My Own Advisor said:


> Yes, just have to be mindful of USD $$ to CDN $$ conversion, for CRA reporting - should not affect what actually goes into your account but that said the investor will need to be mindful of RRIF min. or maximum withdrawals I suspect as it relates to USD $$ withdrawals.


BMOIL tells us at beginning of year how many C$ RRIF holder has to withdraw (The minimum required withdrawal) There is no maximum withdrawal. If you draw more than the minimum there will just be a withholding tax on the excess amount. We usually make just one withdrawal of the exact minimum required at beginning of year. Now we will include enough US$ in that to cover our USA winter costs. Half of it will be from US$ dividends.

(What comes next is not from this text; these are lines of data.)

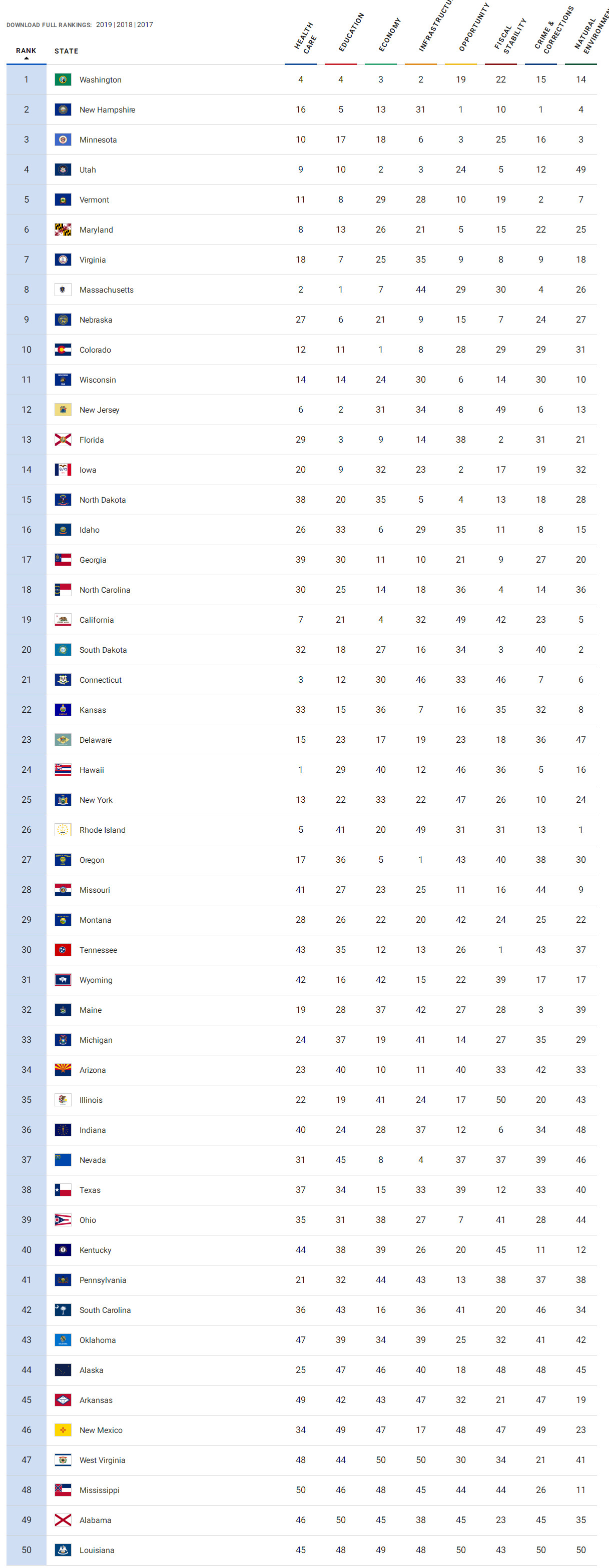This screenshot has height=1568, width=609.
Task: Click the Ohio flag icon
Action: coord(63,1220)
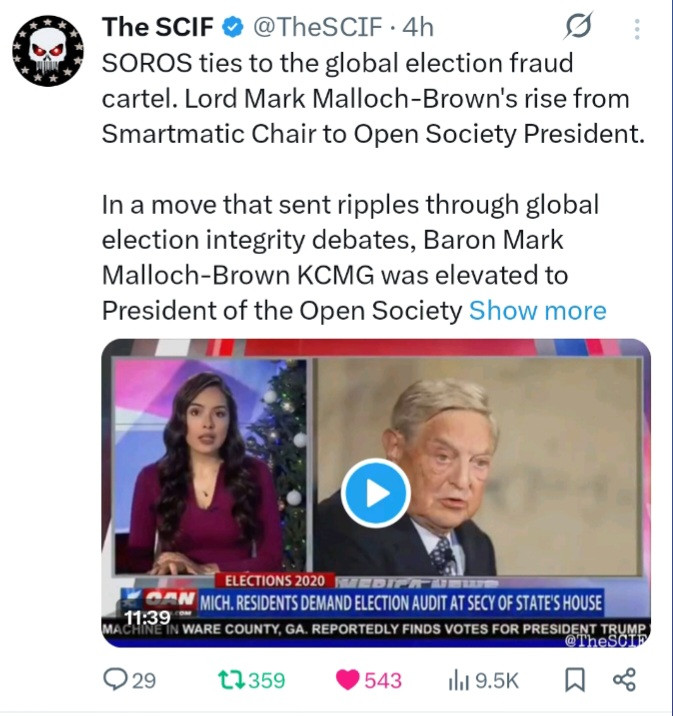
Task: Click the share icon below the video
Action: (x=624, y=679)
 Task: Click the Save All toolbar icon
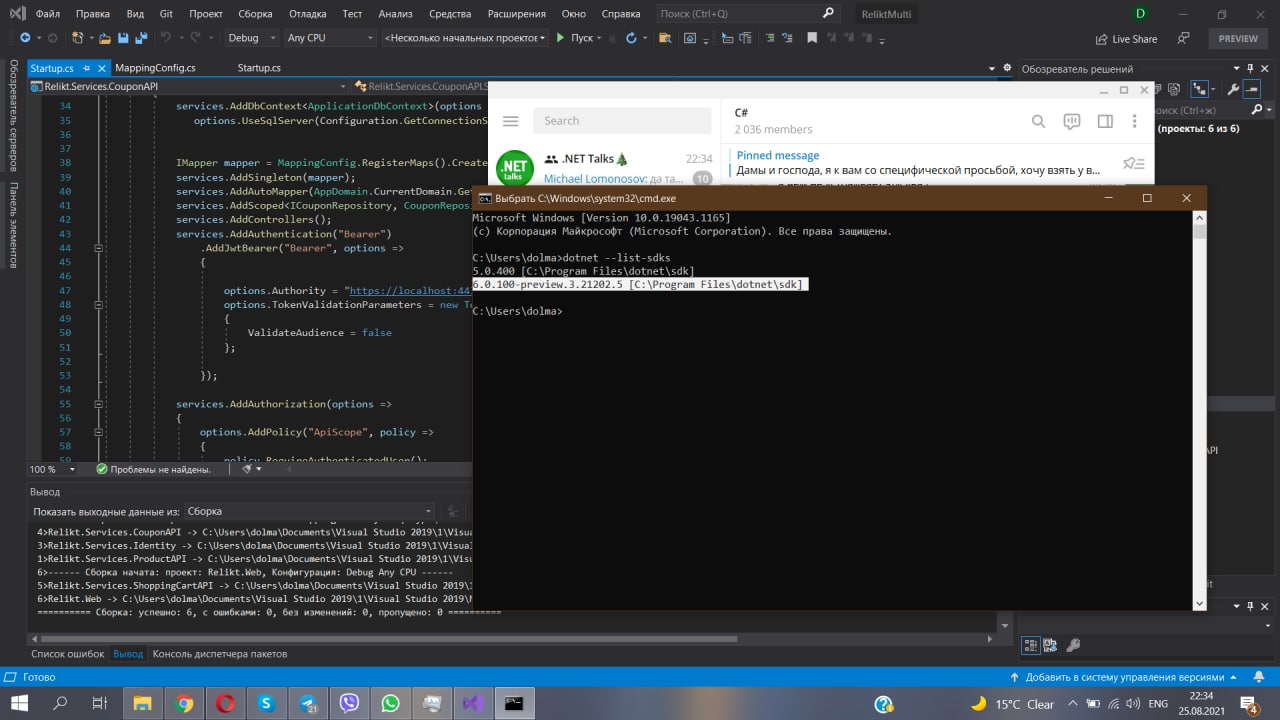[140, 38]
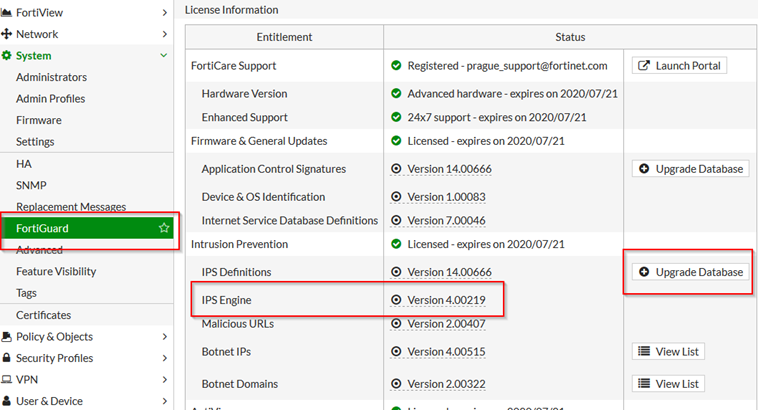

The value of the US$ withdrawn is calculated in C$ on the day the withdrawal is made, so no big deal knowing how much you have withdrawn. No different really than withdrawing a stock "in kind". BMOIL figure it out at time of withdrawal.

The big advantage I see, is the ability to sell a stock (on US side) that we may have held in RRSP/RRIF for some time and not be faced with CG taxes as we would in taxable accounts.


----------



## My Own Advisor (Sep 24, 2012)

agent99 said:


> BMOIL tells us at beginning of year how many C$ RRIF holder has to withdraw (The minimum required withdrawal) There is no maximum withdrawal. If you draw more than the minimum there will just be a withholding tax on the excess amount. We usually make just one withdrawal of the exact minimum required at beginning of year. Now we will include enough US$ in that to cover our USA winter costs. Half of it will be from US$ dividends.
> 
> The value of the US$ withdrawn is calculated in C$ on the day the withdrawal is made, so no big deal knowing how much you have withdrawn. No different really than withdrawing a stock "in kind". BMOIL figure it out at time of withdrawal.
> 
> The big advantage I see, is the ability to sell a stock (on US side) that we may have held in RRSP/RRIF for some time and not be faced with CG taxes as we would in taxable accounts.

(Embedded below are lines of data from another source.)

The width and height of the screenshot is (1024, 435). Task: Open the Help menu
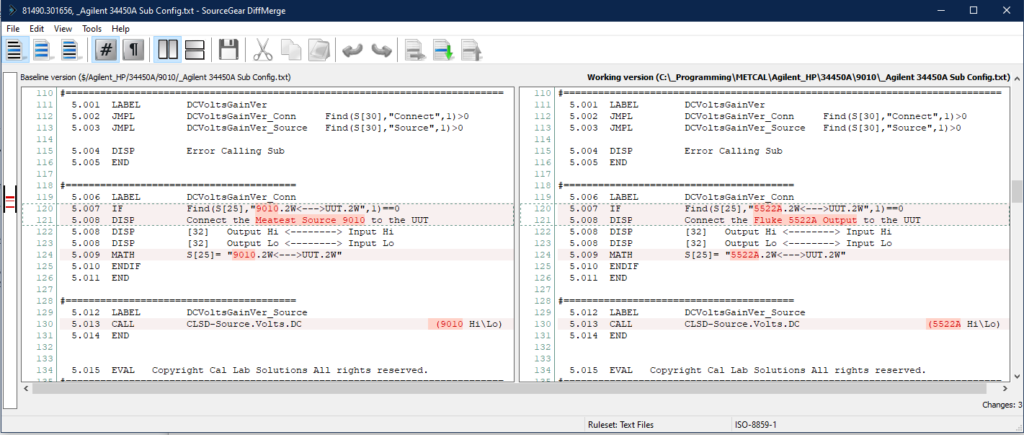click(x=121, y=29)
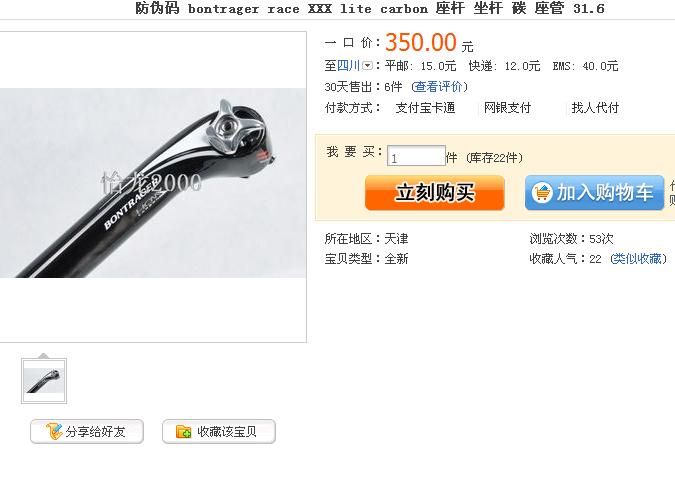Click the 350.00 price figure
The image size is (675, 481).
(x=421, y=43)
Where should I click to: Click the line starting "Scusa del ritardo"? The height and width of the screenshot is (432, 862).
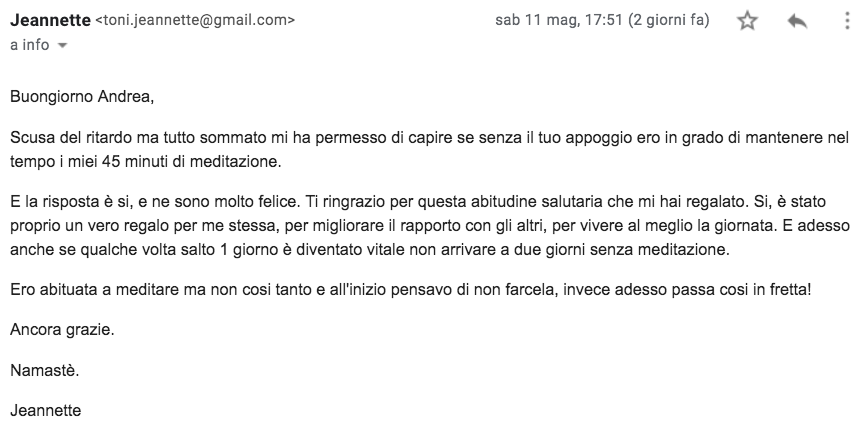click(430, 137)
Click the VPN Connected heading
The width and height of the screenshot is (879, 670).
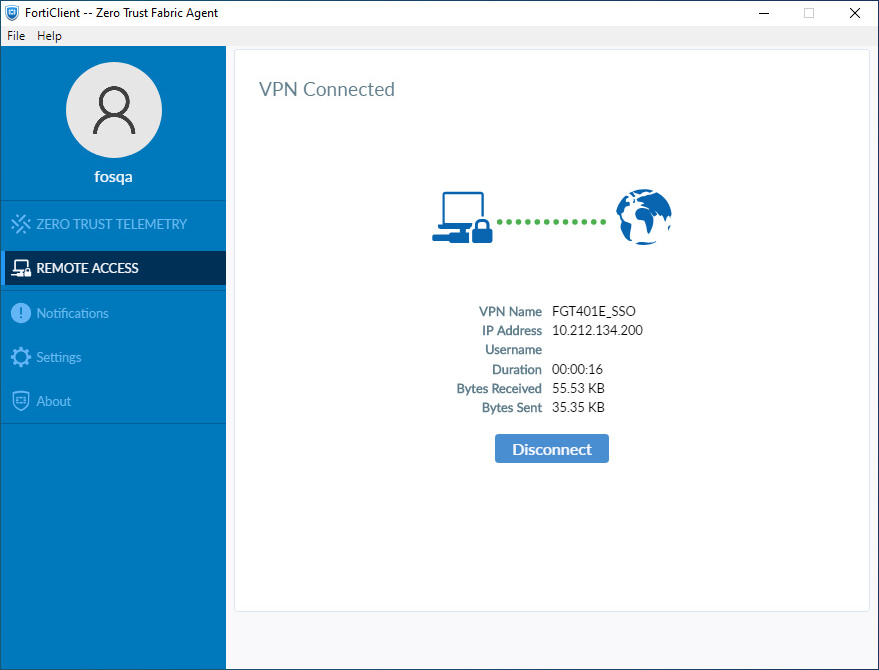click(x=327, y=89)
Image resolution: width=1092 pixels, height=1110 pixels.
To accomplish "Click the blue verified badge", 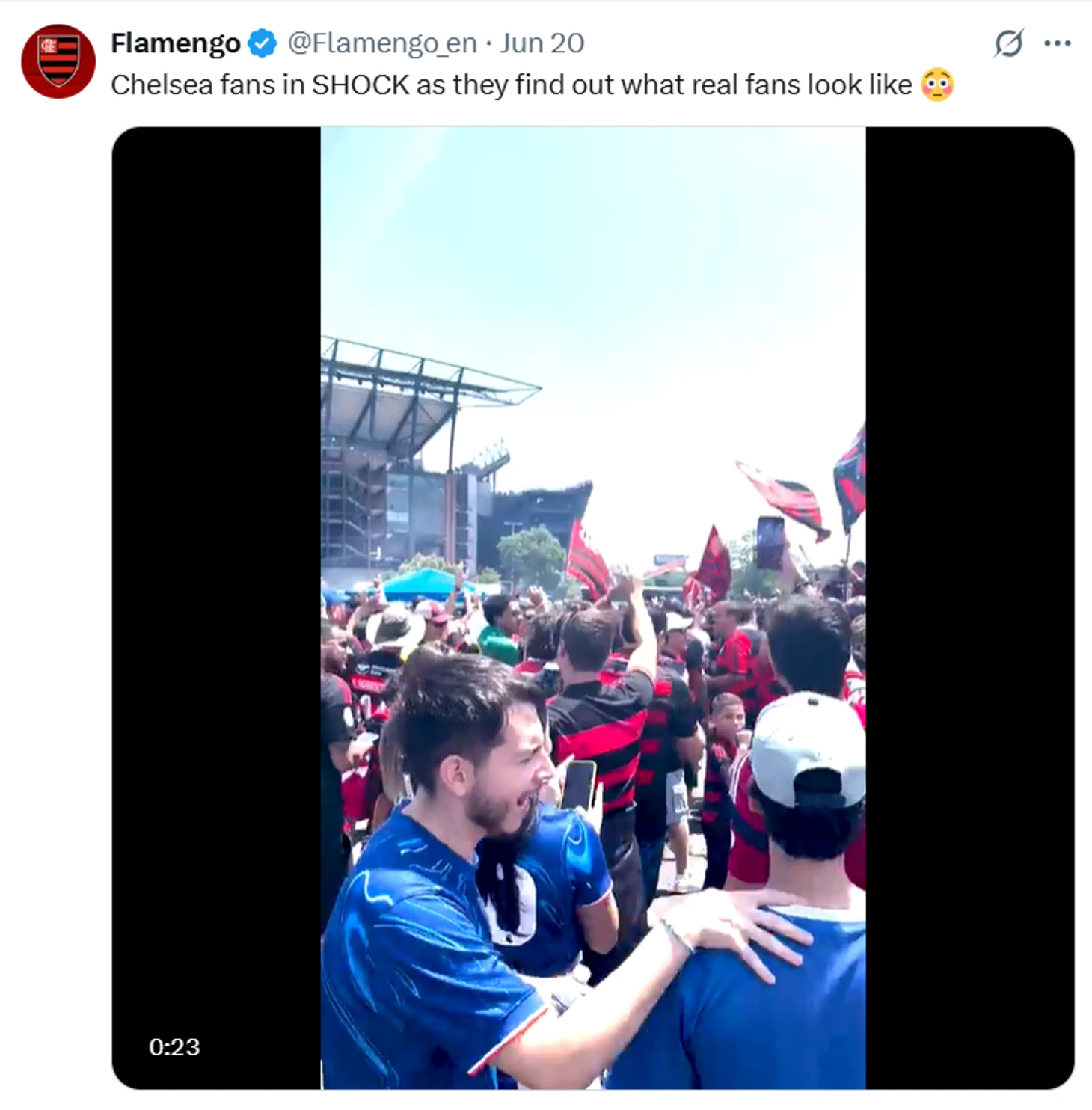I will (x=263, y=43).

Sorry, true, I should have clarified I meant exceeding RRIF min. in context to withholding taxes.
https://www6.royalbank.com/assets/d...nce/account-types/RegPlansMinMaxTable2018.pdf

Interesting to know about BMOIL. 

I guess I just see that some investors would take out withdrawals from RRIF during potentially multiple times per year.


----------



## humble_pie (Jun 7, 2009)

agent99 said:


> The big advantage I see, is the ability to sell a stock (on US side) that we may have held in RRSP/RRIF for some time and not be faced with CG taxes as we would in taxable accounts.




selling a stock in either CAD or USD RRSP or RRIF would not trigger capital gains within the registered retirement account itself.

however, the dollar amount of the gain does not escape taxation in either currency. In most cases, such gains will be more harshly taxed at 100% when withdrawn from a RRIF than they would have been if realized as taxable capital gains within a non-registered account. The inclusion rate for taxable capital gains is only 50%.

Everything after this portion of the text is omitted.